Brady House, oldest display at Steam Engine Show
The oldest exhibit at the Missouri River Valley Steam Engine Show may not be any of the steam engines, but the house, which stands on the Brady Show Grounds.
The Brady House has stood since 1870 and was the primary residence of Arnold Brady. The grounds were purchased from Brady and converted into the present day grounds for the steam engine show.
The home is dedicated to the memory of Brady's mother, Martha Brady. She gave cooking, piano and sewing lessons while she lived at the home.
Individuals visiting the show can see the home and the restoration efforts being undertaken by a couple of determined individuals.

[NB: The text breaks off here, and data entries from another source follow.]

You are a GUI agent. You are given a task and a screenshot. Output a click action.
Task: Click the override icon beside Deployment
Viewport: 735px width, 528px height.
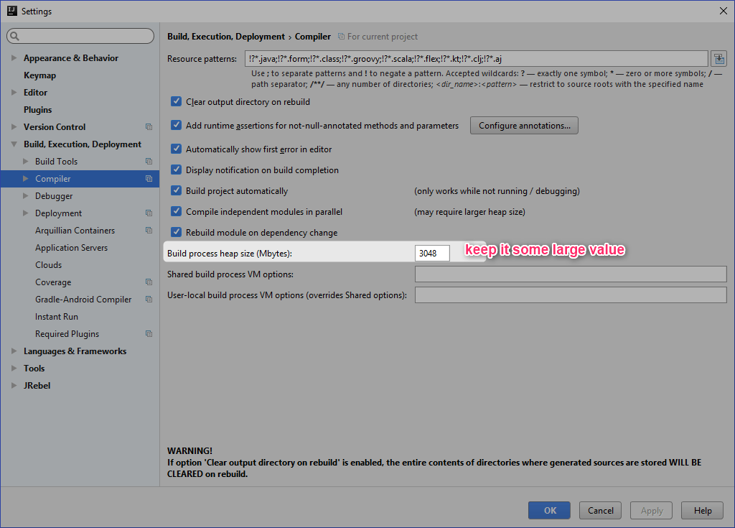click(x=149, y=213)
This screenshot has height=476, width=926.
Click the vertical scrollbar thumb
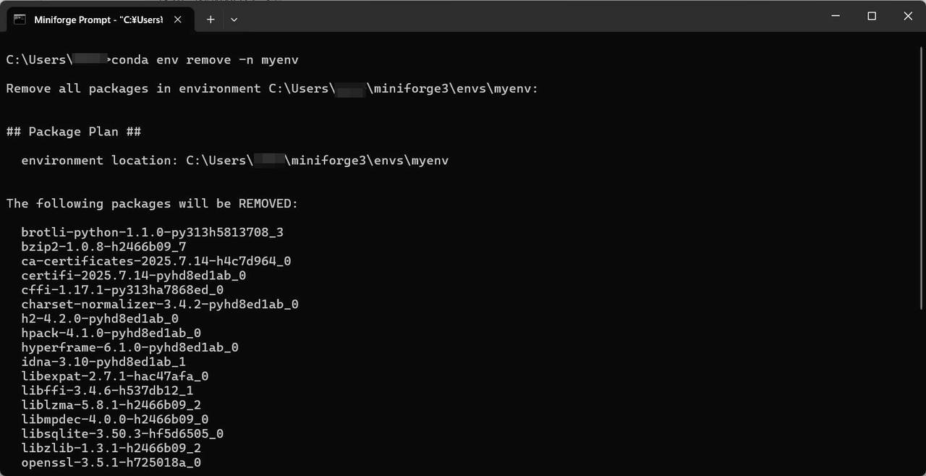tap(921, 177)
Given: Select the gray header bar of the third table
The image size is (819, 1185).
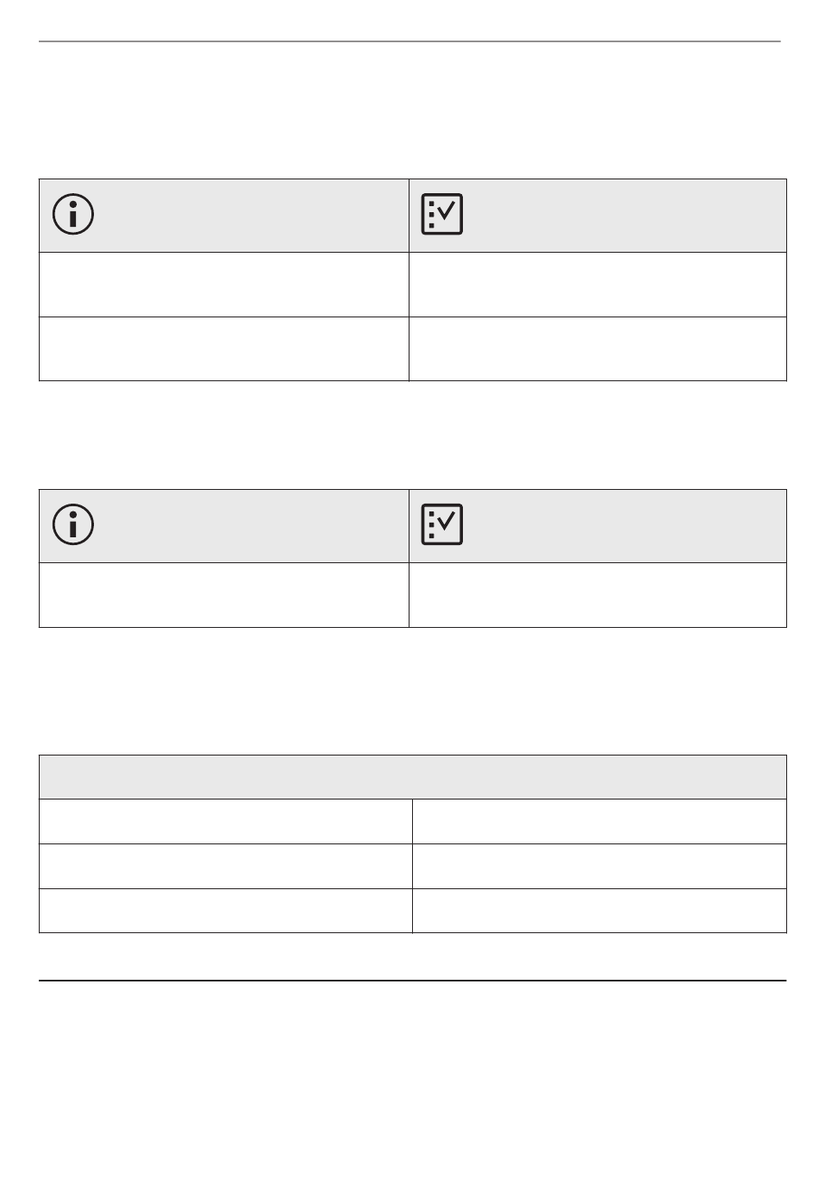Looking at the screenshot, I should [413, 777].
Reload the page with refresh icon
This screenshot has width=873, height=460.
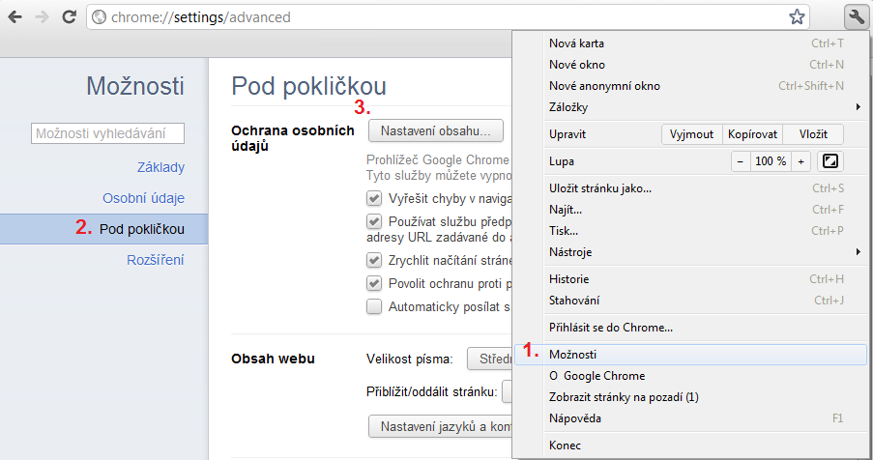coord(69,16)
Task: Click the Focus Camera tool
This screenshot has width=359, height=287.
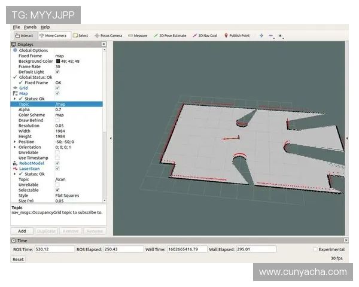Action: tap(108, 35)
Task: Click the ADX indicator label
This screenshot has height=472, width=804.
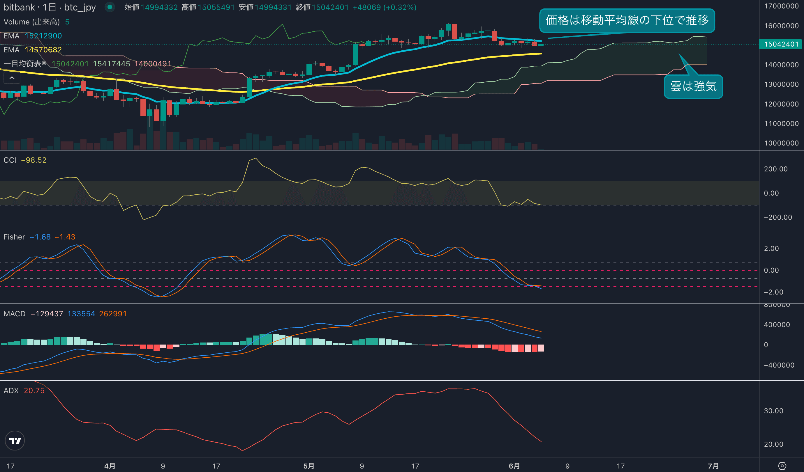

Home restorer Betty Bruns said the home would maybe a memory if it was not for a number of MRVSEA individuals who wanted to save the house.
"The women stood up and said, no," Bruns said. "We were told we had the raise the money to repair the home."
Home restorer Barb Wyss said most of the money was raised through bake sales and grants through Walmart.
Most of the labor to restore the home was done by MRVSEA members such as Wyss and Bruns. These efforts were not only subject to the show but during many parts of the year as Wyss and Bruns would get together to discuss their next steps in restoring the old farm house.
"The labor has all been put in because of love," Wyss said.
For the last 10 years work has progressed.
"We have gone all the way down to the plaster and fixed anything that needed to be fixed," Wyss said.
Once the walls were completed, the wallpaper was hung. For the first couple years choosing the right wallpaper was very important in restoring the home. Wyss said she often consulted with Bruns for period specific looking wallpaper.
Wyss said one of the hardest parts of the project was preparing the walls and hanging the wall paper.
"In the old houses everyone would paper their ceiling at least once a year because the stoves would blacken the paper," Wyss said.
Every room is wallpapered and restored to how the home looked when the Brady's lived there. Early 20th period electric lighting is also on display in every room as electricity was added to the home in the mid-1940s.
They added the restoration effort is never complete and in addition, fundraising is key for repairs and up-keep for the house. The next step in the restoration will be restoring the back porch to its original form, which was used for cooling off in the summer and for preparing garden goods.
While there are many original items in the home, many MRVSEA members have either donated or loaned items to be on display in the home. These efforts are to educated individuals on the way of life of late 19th and early 20th century farm life.
We don't want the young children or adults of today to grow up and not forget how life was like back then," Bruns said.